5 - Está considerada a intervenção de enfermeiros e outros profissionais de saúde presentes nos cuidados primários? Em que termos?
6 - Vão ser assegurados os cuidados de saúde materna, vigilância da gravidez, saúde infantil, acompanhamento de doenças crónicas, cuidados domiciliários ou outros previstos na contratualização com as unidades públicas de cuidados primários de saúde?
7 - Cada utente será atribuído a um médico de família ou trata-se de consultas avulso?
8 - Quando vai estar disponível o relatório da UTAP referido pelo Comunicado do Conselho de Ministros?
9 - Como se compatibilizam os valores dos custos referidos nesse Comunicado com os valores previstos na Portaria 207/2017, de 11 de julho?
10 - Os médicos com vínculo ao Hospital de Cascais, seja de contrato de trabalho, de prestação de serviços ou outros estarão impedidos de exercer esta nova atividade, conforme estipula o contrato da PPP?

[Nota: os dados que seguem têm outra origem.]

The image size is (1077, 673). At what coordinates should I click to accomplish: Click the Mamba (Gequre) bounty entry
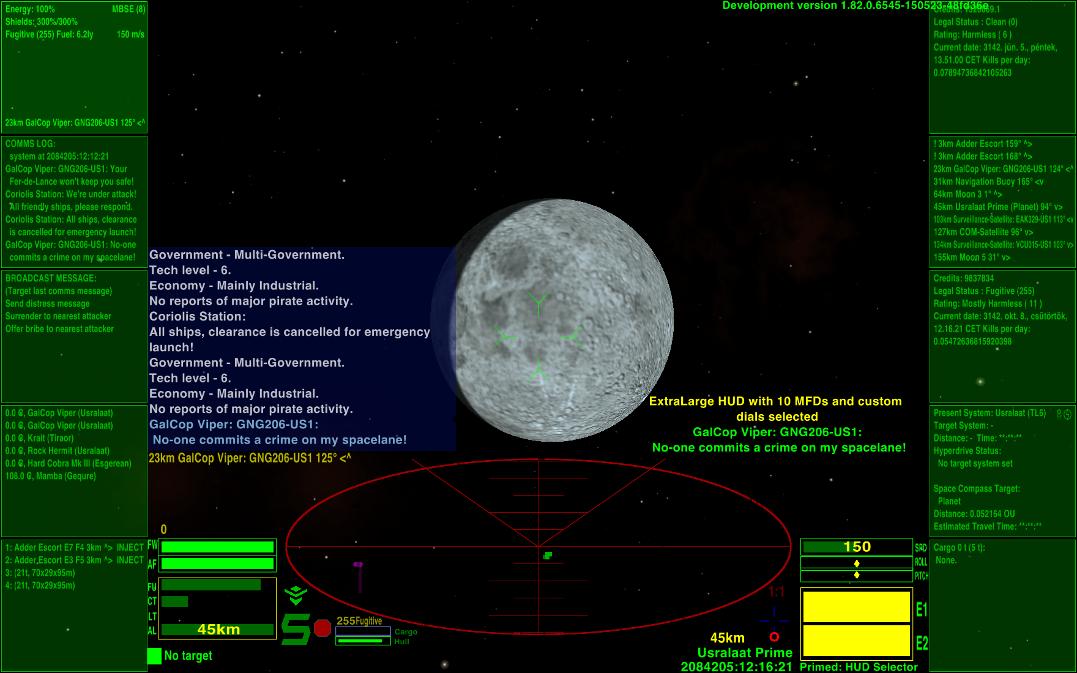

11 - Assim sendo, quem são os médicos que vão exercer estas novas funções e que constituem “ a capacidade instalada suficiente e com disponibilidade” referida na Resolução do Conselho de Ministros?
12 - Onde está previsto na Resolução o modelo USF B referido no Comunicado do Conselho de Ministros?
13 - E que instalações vão ser prestados os cuidados de saúde primários a estes utentes?
14 - Que parâmetros, mecanismos e entidades estão previstos para a fiscalização deste contrato pelo Estado?
15 - Confirma o Governo a sua intenção de prolongar este contrato pelo menos para o ano de 2025?